La verità di un cronistaccio

Di Emanuele Boffi
13 Novembre 2003
“Metto in crisi la cuccia ideologica in cui vi siete accomodati? Non comprate il mio libro”. A colloquio con Giampaolo Pansa, autore de “Il sangue dei vinti”

In un passo del libro-intervista a Vittorio Foa (Un dialogo), Carlo Ginzburg racconta che: «Quando uscì la traduzione del libro di Solzenicyn (Arcipelago Gulag, ndr) lo vidi in libreria, lo sfogliai e non lo comprai. Ricordo questo come un vero atto di viltà: c’era qualcosa che volevo tenere lontano, a tal punto che poi il libro non l’ho letto».

Pansa, il tuo Il sangue dei vinti ha suscitato grandi polemiche.

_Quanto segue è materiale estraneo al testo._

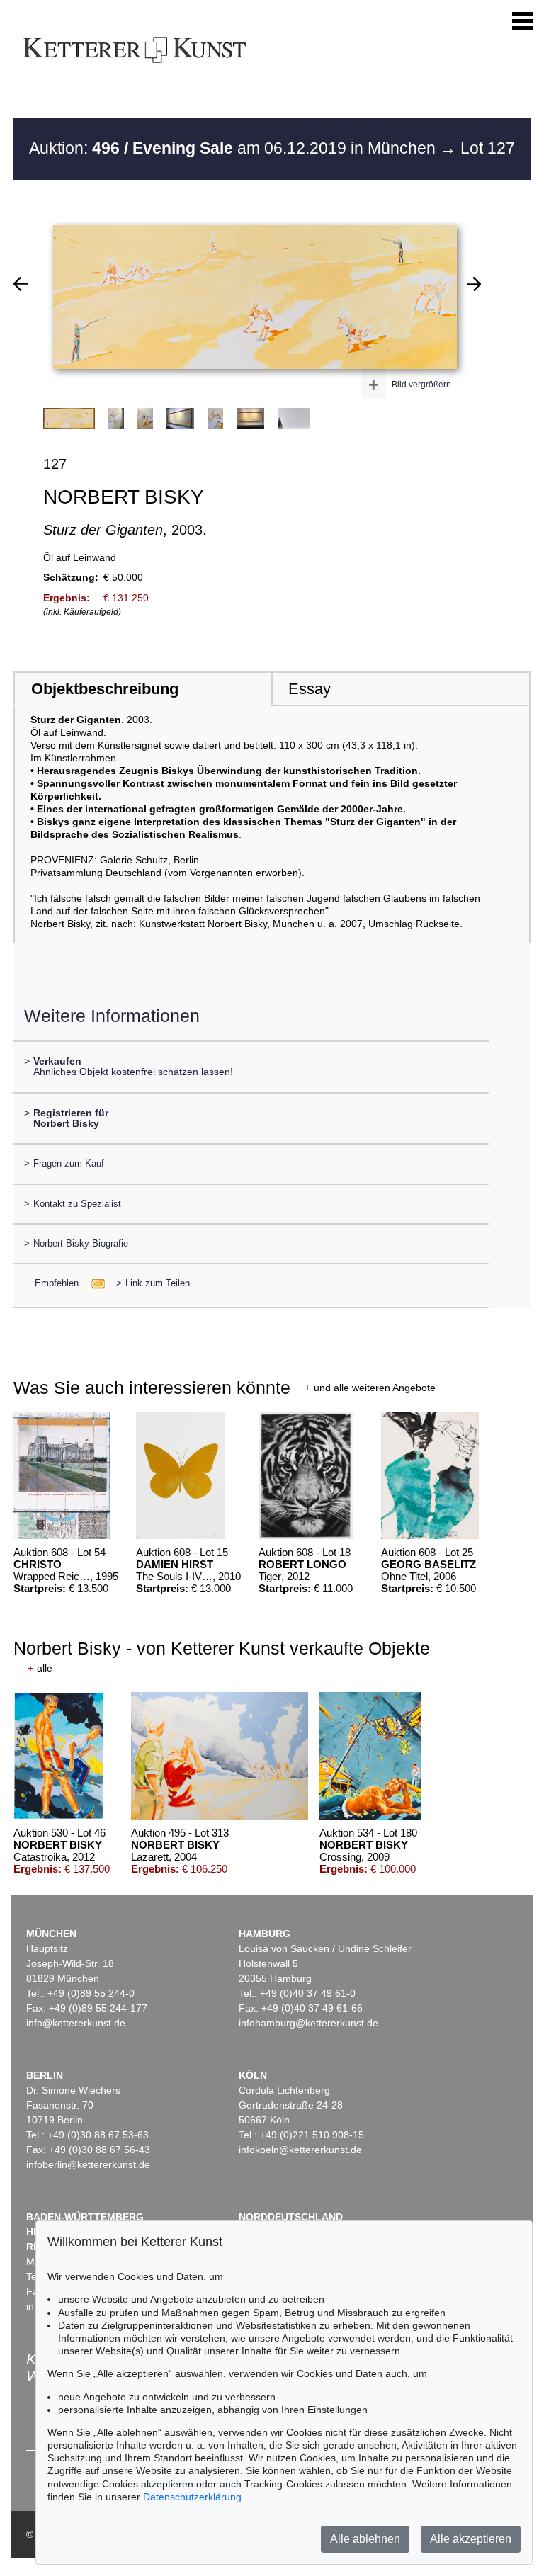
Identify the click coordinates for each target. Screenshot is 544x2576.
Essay (309, 689)
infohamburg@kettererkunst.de (308, 2023)
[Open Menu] (522, 21)
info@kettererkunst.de (75, 2023)
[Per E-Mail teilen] (93, 1283)
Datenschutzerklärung (192, 2496)
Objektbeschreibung (104, 689)
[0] (20, 284)
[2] (474, 284)
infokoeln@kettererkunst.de (300, 2149)
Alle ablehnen (365, 2539)
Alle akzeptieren (470, 2539)
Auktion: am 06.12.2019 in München (234, 148)
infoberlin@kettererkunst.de (88, 2164)
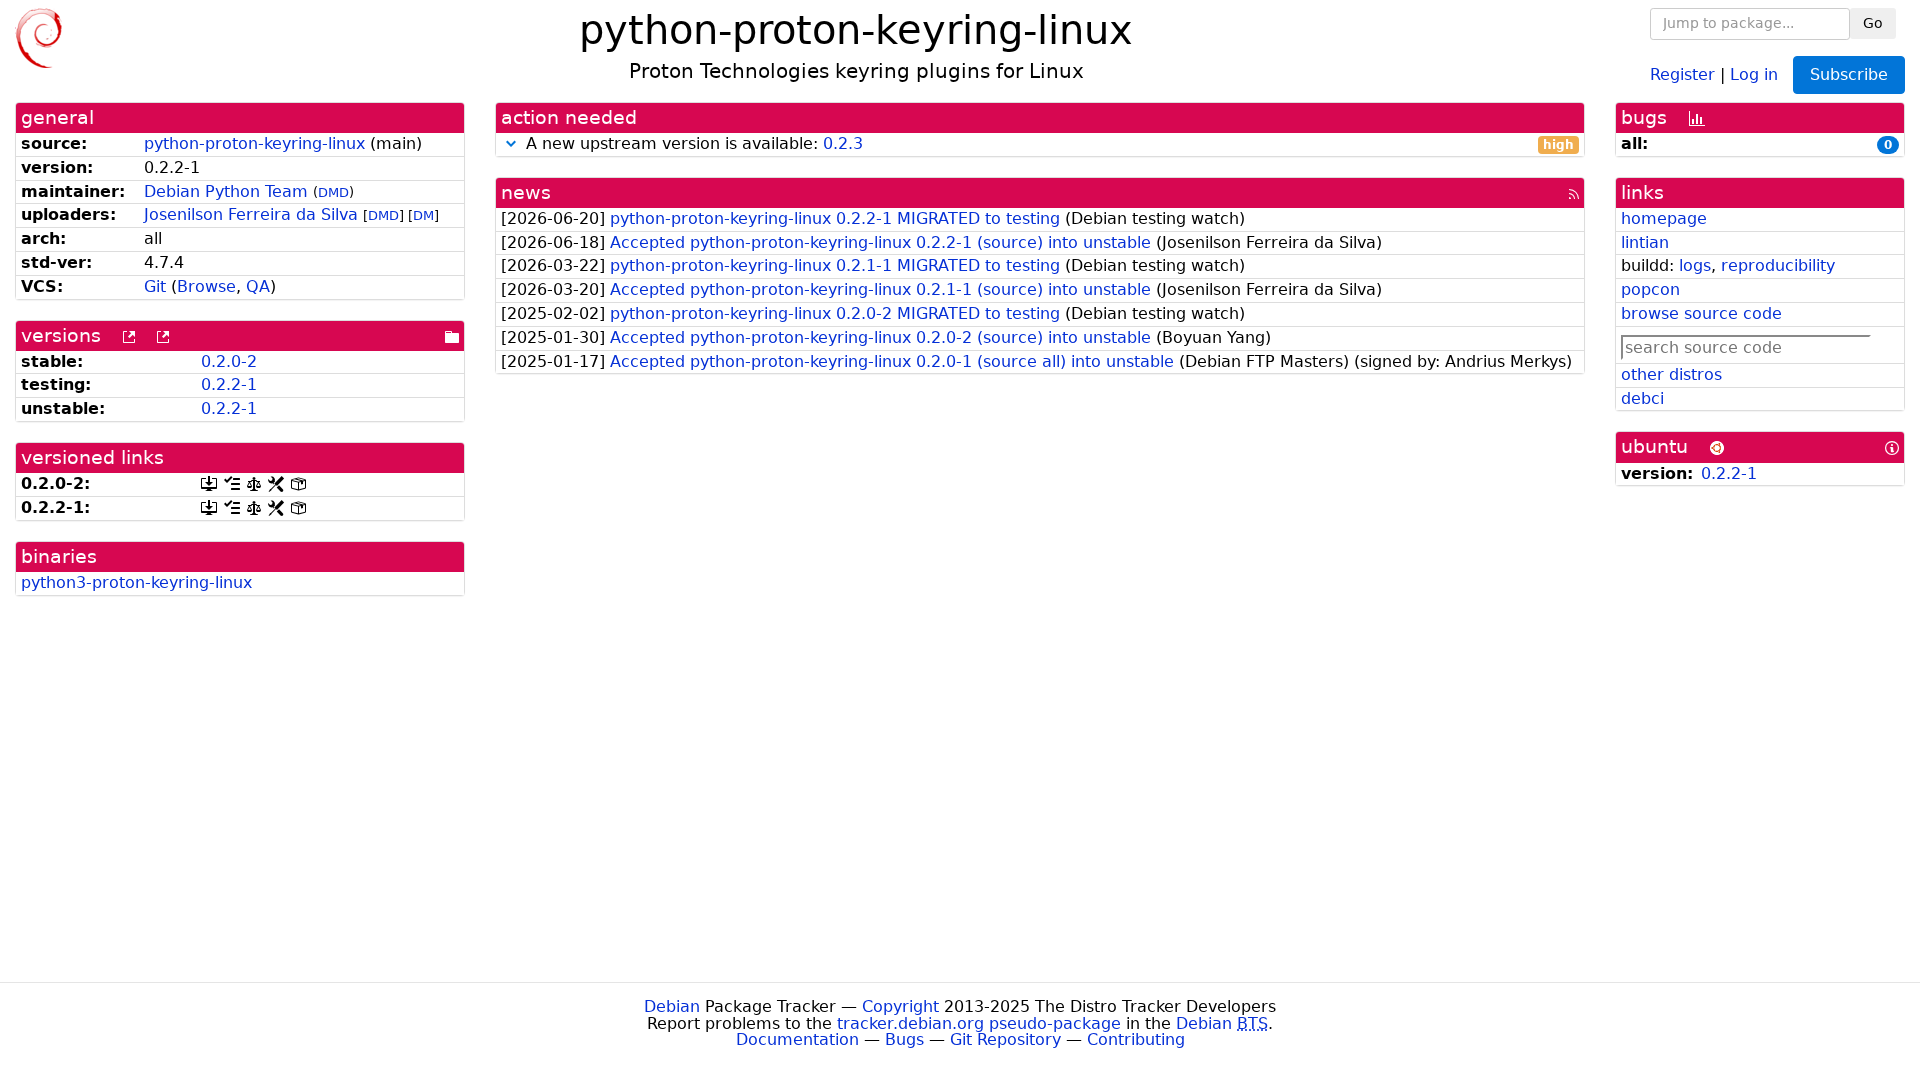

Immagini che un ipotetico tuo lettore possa comportarsi allo stesso modo di Ginzburg?
Sì, può accadere. Quando il libro non era ancora uscito, Giorgio Bocca e Aldo Aniasi si erano già scagliati contro la mia opera sulla base delle anticipazioni.

E perché?
Perché in Italia quando c’è qualcosa che mette in crisi l’ordine stabilito nella cuccia ideologica in cui siamo accomodati, si dice: eh no, io questo aspetto non voglio conoscerlo. Come se volessimo sentirci raccontare soltanto quello che ci piace, quello che non introduce dubbi nelle nostre idee, quello che non sconvolge l’ordinato svilupparsi delle vicende che abbiamo deciso per noi stessi. Ma sai che penso di questi teorici non lettori? Come si dice a Roma, “non me ne pò frega’ de meno”. A loro io dico: non compratelo.
Un consiglio che non hanno ascoltato in molti. Siamo alla quarta ristampa. Ti aspettavi un successo del genere?
Siamo a quota 150mila copie. Quel che più mi sorprende sono le 20 o 30 lettere che ricevo ogni giorno con allegati brevi memoriali che mi fanno pensare che ci sono ancora tante storie rimaste negli ambiti famigliari. In parte, mi aspettavo un buon successo perché attendevo al varco le polemiche. Tanto che la protagonista del saggio-romanzo, Livia Bianchi, mi dice queste parole: «guardi che diranno che lei…».

Una facile profezia?
Se mi imbarco in un’opera del genere non è per ragioni commerciali, ma perché mi piace fare questo lavoro. Altrimenti, perché tanta fatica? Ho 68 anni, potrei andare a giocare a golf. Invece sono un antifascista che considera i partigiani i suoi antenati, ma non si accontenta di una sola faccia della medaglia.

Racconti di quando eri bambino e assistevi alle condanne dei fascisti. Scrivi: «da una parte c’erano i buoni, dall’altra c’erano i cattivi». Cosa rimproveri a questa visione del mondo?
Ho usato quest’espressione perché nel prologo cerco di raccontare che cosa si muoveva nella testa di un ragazzino. Ma non mi sognerei mai, in una guerra civile, di parlare di “buoni e cattivi”. Però, attenzione!, distinguo tra una causa e l’altra. La causa che ho sempre considerato e che considero giusta è quella della Resistenza, della libertà e della democrazia. Che non erano certo gli obiettivi di Hitler e di Mussolini. Tuttavia tra i fascisti c’erano molti volontari, ma anche gente costretta ad arruolarsi per paura di rappresaglie contro i famigliari. Io sono un antifascista, ho sempre votato a sinistra, ho amici sia partigiani sia fascisti. Devo scegliere le amicizie? Devo occuparmi dei rossi e non dei neri? L’Italia è un paese fazioso. Appena dici una parola ti iscrivono a questo o a quel gruppo sportivo.
Come spieghi questo paese fazioso?
Torniamo alla storia dei buoni e dei cattivi. Chi sta nell’Ulivo pensa che Berlusconi sia un diavolo. E i berlusconiani che i comunisti mangino i bambini. È un paese fazioso perché è un paese che non ha vissuto un periodo sufficiente di democrazia. Mia madre appese questo cartello sulla saracinesca del nostro negozio: «La signora Giovanna Pansa chiude per due ore il negozio perché va a votare per la prima volta. A 43 anni!». Anno: 1946. Si capisce?

Ma oggi?
Oggi non se ne può più di vedere i politici dei due fronti che si aggrediscono.

Che facciamo allora, andiamo a giocare a golf?
Ma no, ma no. Domani mattina mi alzerò di nuovo alle cinque del mattino per poter lavorare tre ore sui miei libri e poi mi dedicherò a fare quello che ho sempre fatto: il “cronistaccio”.